Location: Zoom
https://unm.zoom.us/j/96832154356?pwd=S3BpaDd1TkNCQmN2L3lZdmVDUXdzUT09
Meeting ID: 968 3215 4356
Passcode: 31415926

 

Title: Chebyshev polynomials and Widom factors

 

Abstract: Let E be an infinite compact set in the complex plane and denote by T_n the minimax (or Chebyshev) polynomials of E, that is, the monic degree n polynomials which minimize the sup-norm on E. A classical result of Szegö states that
   ||T_n||_E \geq Cap(E)^n for all n, a lower bound that doubles when E is a subset of R.
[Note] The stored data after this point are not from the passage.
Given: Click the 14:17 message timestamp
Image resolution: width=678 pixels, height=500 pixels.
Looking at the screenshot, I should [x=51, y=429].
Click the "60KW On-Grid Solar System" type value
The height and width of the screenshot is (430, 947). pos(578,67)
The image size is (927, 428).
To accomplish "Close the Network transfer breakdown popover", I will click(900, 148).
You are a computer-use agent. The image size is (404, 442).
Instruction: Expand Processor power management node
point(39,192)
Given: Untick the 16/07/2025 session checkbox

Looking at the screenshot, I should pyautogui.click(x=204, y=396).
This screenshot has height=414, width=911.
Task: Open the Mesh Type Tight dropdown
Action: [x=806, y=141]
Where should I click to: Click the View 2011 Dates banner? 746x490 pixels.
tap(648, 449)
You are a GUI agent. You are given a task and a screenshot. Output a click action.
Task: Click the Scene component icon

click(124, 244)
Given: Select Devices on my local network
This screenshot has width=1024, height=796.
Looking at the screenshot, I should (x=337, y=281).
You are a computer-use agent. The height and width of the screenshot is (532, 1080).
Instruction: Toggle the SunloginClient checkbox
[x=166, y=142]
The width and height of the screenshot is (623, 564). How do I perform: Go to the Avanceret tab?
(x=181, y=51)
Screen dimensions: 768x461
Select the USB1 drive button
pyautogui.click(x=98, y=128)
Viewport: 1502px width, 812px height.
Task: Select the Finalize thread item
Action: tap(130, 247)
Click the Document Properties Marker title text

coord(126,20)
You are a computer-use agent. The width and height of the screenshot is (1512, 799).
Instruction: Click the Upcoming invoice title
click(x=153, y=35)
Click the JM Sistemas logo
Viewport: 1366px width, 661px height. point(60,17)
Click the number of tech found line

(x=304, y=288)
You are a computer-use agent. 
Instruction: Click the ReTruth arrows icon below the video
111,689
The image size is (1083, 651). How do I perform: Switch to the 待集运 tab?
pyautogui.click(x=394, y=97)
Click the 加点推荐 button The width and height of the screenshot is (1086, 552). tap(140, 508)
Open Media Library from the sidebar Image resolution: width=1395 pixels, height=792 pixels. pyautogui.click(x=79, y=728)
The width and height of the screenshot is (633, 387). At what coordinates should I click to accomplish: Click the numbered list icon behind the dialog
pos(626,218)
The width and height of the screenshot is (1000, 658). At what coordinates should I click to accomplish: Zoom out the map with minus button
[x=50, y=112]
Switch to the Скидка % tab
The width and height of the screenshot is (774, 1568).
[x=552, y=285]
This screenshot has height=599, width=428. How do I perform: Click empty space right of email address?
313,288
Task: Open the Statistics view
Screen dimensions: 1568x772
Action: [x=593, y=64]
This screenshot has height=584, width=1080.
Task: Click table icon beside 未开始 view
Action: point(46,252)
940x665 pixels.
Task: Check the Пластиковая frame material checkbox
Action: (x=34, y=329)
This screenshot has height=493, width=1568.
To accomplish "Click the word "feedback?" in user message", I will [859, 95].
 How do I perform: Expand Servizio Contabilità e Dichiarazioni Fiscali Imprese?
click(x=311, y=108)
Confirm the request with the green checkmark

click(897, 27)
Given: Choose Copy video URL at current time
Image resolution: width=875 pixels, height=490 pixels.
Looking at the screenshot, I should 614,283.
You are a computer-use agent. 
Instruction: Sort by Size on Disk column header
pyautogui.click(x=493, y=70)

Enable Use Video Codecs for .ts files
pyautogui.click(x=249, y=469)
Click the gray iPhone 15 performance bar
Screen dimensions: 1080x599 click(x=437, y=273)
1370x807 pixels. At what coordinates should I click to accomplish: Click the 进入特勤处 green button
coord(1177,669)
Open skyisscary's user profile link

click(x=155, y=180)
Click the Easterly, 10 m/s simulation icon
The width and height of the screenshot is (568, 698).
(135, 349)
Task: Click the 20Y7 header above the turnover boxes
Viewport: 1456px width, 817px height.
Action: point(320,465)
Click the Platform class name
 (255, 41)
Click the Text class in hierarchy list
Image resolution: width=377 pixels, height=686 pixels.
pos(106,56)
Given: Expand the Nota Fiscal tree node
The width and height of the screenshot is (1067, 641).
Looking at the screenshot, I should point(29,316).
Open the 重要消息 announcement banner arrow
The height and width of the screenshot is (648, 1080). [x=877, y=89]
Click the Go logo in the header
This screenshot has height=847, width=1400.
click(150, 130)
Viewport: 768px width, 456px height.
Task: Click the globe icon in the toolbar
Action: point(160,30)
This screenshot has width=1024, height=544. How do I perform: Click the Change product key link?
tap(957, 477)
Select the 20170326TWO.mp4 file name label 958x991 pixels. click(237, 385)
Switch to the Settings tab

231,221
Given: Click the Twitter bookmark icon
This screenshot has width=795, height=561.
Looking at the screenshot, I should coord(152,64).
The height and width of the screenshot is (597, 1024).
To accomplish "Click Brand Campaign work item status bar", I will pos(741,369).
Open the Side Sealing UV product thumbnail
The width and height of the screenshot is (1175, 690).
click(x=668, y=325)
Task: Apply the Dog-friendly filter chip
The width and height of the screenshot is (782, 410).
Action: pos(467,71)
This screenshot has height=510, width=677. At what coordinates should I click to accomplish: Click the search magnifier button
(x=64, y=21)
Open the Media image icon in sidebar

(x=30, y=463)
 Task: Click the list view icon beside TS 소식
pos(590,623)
More recently, Totik proved that for real subsets,

   ||T_n||_E / Cap(E)^n \to 2 if and only if E is an interval.

 

We shall introduce the so-called Widom factors by W_n(E) := ||T_n||_E / Cap(E)^n and pose the question if there are more subsets of the complex plane for which W_n(E) \to 2. It appears that the answer is indeed affirmative for certain polynomial preimages. Interestingly, our proof relies on properties of the Jacobi orthogonal polynomials due to Bernstein. We shall also settle a conjecture of Widom concerning Jordan arcs and discuss related open problems.

 

The talk is based on joint work with B. Eichinger (TU Wien) and O. Rubin (Lund).

 

Bio: Prof. Jacob Christiansen is the Head of Algebra, Analysis and Dynamical Systems Division in the Centre for Mathematical Sciences of Lund University, Sweden. His research interests are in spectral theory, mathematical physics, dynamical systems, operator theory, differential and difference equations, complex analysis, orthogonal polynomials, approximation theory, harmonic analysis, special functions, and probability theory.